====== Records shown

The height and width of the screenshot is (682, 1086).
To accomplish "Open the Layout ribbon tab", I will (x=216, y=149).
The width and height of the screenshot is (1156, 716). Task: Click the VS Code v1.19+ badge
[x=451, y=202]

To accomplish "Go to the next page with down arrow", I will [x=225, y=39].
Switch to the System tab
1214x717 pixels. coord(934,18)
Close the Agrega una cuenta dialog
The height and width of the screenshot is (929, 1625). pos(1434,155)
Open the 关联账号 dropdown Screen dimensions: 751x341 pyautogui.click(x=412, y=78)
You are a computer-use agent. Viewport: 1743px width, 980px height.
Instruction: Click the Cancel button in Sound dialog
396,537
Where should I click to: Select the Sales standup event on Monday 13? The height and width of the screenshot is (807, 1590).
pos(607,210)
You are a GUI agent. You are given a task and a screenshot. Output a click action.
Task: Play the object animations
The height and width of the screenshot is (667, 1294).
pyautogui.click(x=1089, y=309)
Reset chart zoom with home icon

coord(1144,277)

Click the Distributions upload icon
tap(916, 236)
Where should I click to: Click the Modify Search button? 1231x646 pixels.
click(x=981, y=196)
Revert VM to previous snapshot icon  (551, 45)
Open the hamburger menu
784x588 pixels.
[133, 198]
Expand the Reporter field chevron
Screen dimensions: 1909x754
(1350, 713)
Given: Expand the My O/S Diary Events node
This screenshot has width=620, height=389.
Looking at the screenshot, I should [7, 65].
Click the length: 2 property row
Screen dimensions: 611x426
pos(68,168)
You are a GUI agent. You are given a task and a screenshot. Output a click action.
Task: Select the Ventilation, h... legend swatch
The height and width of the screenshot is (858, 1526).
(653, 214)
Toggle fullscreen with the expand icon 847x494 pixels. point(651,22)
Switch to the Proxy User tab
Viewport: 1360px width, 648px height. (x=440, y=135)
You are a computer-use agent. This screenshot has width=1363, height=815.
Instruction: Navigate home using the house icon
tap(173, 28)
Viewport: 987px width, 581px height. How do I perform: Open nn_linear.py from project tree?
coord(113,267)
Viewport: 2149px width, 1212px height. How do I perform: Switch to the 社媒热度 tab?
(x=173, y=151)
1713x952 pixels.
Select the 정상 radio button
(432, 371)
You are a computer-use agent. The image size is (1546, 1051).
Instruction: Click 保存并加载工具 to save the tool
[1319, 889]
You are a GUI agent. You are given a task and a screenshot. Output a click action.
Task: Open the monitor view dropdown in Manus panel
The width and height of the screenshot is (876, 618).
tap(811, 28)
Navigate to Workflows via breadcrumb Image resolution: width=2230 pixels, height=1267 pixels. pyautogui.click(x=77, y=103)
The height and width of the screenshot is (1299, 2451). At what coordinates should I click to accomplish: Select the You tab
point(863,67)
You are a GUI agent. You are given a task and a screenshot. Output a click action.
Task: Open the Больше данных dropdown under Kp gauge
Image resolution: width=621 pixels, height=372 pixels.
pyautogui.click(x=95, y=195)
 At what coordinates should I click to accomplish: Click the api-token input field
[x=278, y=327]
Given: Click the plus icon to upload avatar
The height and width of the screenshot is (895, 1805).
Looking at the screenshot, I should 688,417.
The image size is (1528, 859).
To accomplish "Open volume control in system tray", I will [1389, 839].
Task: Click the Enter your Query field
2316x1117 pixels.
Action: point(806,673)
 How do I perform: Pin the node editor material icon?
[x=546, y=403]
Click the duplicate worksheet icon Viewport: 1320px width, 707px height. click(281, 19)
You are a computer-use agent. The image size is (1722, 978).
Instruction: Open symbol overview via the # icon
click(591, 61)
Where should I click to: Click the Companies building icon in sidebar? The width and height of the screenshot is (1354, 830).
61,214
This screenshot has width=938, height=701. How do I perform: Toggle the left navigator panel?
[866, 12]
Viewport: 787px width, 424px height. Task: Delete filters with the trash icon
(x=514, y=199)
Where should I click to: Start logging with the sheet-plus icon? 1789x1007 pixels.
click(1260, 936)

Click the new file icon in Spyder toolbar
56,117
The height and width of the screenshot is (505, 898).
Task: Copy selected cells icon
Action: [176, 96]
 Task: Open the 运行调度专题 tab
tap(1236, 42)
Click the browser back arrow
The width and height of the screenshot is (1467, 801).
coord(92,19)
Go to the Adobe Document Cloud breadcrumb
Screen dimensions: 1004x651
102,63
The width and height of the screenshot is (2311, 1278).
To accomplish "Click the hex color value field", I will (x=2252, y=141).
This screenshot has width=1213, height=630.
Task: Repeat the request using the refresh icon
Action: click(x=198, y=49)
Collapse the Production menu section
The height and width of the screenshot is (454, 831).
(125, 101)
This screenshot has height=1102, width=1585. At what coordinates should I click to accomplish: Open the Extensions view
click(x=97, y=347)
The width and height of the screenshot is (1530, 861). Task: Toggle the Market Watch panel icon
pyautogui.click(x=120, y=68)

============

What the exercise asks:
The records need to be set down again without a single difference.

Answer to the problem:
The height and width of the screenshot is (682, 1086).
To accomplish "Open the Layout ribbon tab", I will (x=216, y=149).
The width and height of the screenshot is (1156, 716). Task: Click the VS Code v1.19+ badge
[x=451, y=202]

To accomplish "Go to the next page with down arrow", I will [x=225, y=39].
Switch to the System tab
1214x717 pixels. coord(934,18)
Close the Agrega una cuenta dialog
The height and width of the screenshot is (929, 1625). pos(1434,155)
Open the 关联账号 dropdown Screen dimensions: 751x341 pyautogui.click(x=412, y=78)
You are a computer-use agent. Viewport: 1743px width, 980px height.
Instruction: Click the Cancel button in Sound dialog
396,537
Where should I click to: Select the Sales standup event on Monday 13? The height and width of the screenshot is (807, 1590).
pos(607,210)
You are a GUI agent. You are given a task and a screenshot. Output a click action.
Task: Play the object animations
The height and width of the screenshot is (667, 1294).
pyautogui.click(x=1089, y=309)
Reset chart zoom with home icon

coord(1144,277)

Click the Distributions upload icon
tap(916, 236)
Where should I click to: Click the Modify Search button? 1231x646 pixels.
click(x=981, y=196)
Revert VM to previous snapshot icon  (551, 45)
Open the hamburger menu
784x588 pixels.
[133, 198]
Expand the Reporter field chevron
Screen dimensions: 1909x754
(1350, 713)
Given: Expand the My O/S Diary Events node
This screenshot has width=620, height=389.
Looking at the screenshot, I should [7, 65].
Click the length: 2 property row
Screen dimensions: 611x426
pos(68,168)
You are a GUI agent. You are given a task and a screenshot. Output a click action.
Task: Select the Ventilation, h... legend swatch
The height and width of the screenshot is (858, 1526).
(653, 214)
Toggle fullscreen with the expand icon 847x494 pixels. point(651,22)
Switch to the Proxy User tab
Viewport: 1360px width, 648px height. (x=440, y=135)
You are a computer-use agent. This screenshot has width=1363, height=815.
Instruction: Navigate home using the house icon
tap(173, 28)
Viewport: 987px width, 581px height. How do I perform: Open nn_linear.py from project tree?
coord(113,267)
Viewport: 2149px width, 1212px height. How do I perform: Switch to the 社媒热度 tab?
(x=173, y=151)
1713x952 pixels.
Select the 정상 radio button
(432, 371)
You are a computer-use agent. The image size is (1546, 1051).
Instruction: Click 保存并加载工具 to save the tool
[1319, 889]
You are a GUI agent. You are given a task and a screenshot. Output a click action.
Task: Open the monitor view dropdown in Manus panel
The width and height of the screenshot is (876, 618).
tap(811, 28)
Navigate to Workflows via breadcrumb Image resolution: width=2230 pixels, height=1267 pixels. pyautogui.click(x=77, y=103)
The height and width of the screenshot is (1299, 2451). At what coordinates should I click to accomplish: Select the You tab
point(863,67)
You are a GUI agent. You are given a task and a screenshot. Output a click action.
Task: Open the Больше данных dropdown under Kp gauge
Image resolution: width=621 pixels, height=372 pixels.
pyautogui.click(x=95, y=195)
 At what coordinates should I click to accomplish: Click the api-token input field
[x=278, y=327]
Given: Click the plus icon to upload avatar
The height and width of the screenshot is (895, 1805).
Looking at the screenshot, I should 688,417.
The image size is (1528, 859).
To accomplish "Open volume control in system tray", I will [1389, 839].
Task: Click the Enter your Query field
2316x1117 pixels.
Action: point(806,673)
 How do I perform: Pin the node editor material icon?
[x=546, y=403]
Click the duplicate worksheet icon Viewport: 1320px width, 707px height. click(281, 19)
You are a computer-use agent. The image size is (1722, 978).
Instruction: Open symbol overview via the # icon
click(591, 61)
Where should I click to: Click the Companies building icon in sidebar? The width and height of the screenshot is (1354, 830).
61,214
This screenshot has width=938, height=701. How do I perform: Toggle the left navigator panel?
[866, 12]
Viewport: 787px width, 424px height. Task: Delete filters with the trash icon
(x=514, y=199)
Where should I click to: Start logging with the sheet-plus icon? 1789x1007 pixels.
click(1260, 936)

Click the new file icon in Spyder toolbar
56,117
The height and width of the screenshot is (505, 898).
Task: Copy selected cells icon
Action: [176, 96]
 Task: Open the 运行调度专题 tab
tap(1236, 42)
Click the browser back arrow
The width and height of the screenshot is (1467, 801).
coord(92,19)
Go to the Adobe Document Cloud breadcrumb
Screen dimensions: 1004x651
102,63
The width and height of the screenshot is (2311, 1278).
To accomplish "Click the hex color value field", I will (x=2252, y=141).
This screenshot has width=1213, height=630.
Task: Repeat the request using the refresh icon
Action: click(x=198, y=49)
Collapse the Production menu section
The height and width of the screenshot is (454, 831).
(125, 101)
This screenshot has height=1102, width=1585. At what coordinates should I click to accomplish: Open the Extensions view
click(x=97, y=347)
The width and height of the screenshot is (1530, 861). Task: Toggle the Market Watch panel icon
pyautogui.click(x=120, y=68)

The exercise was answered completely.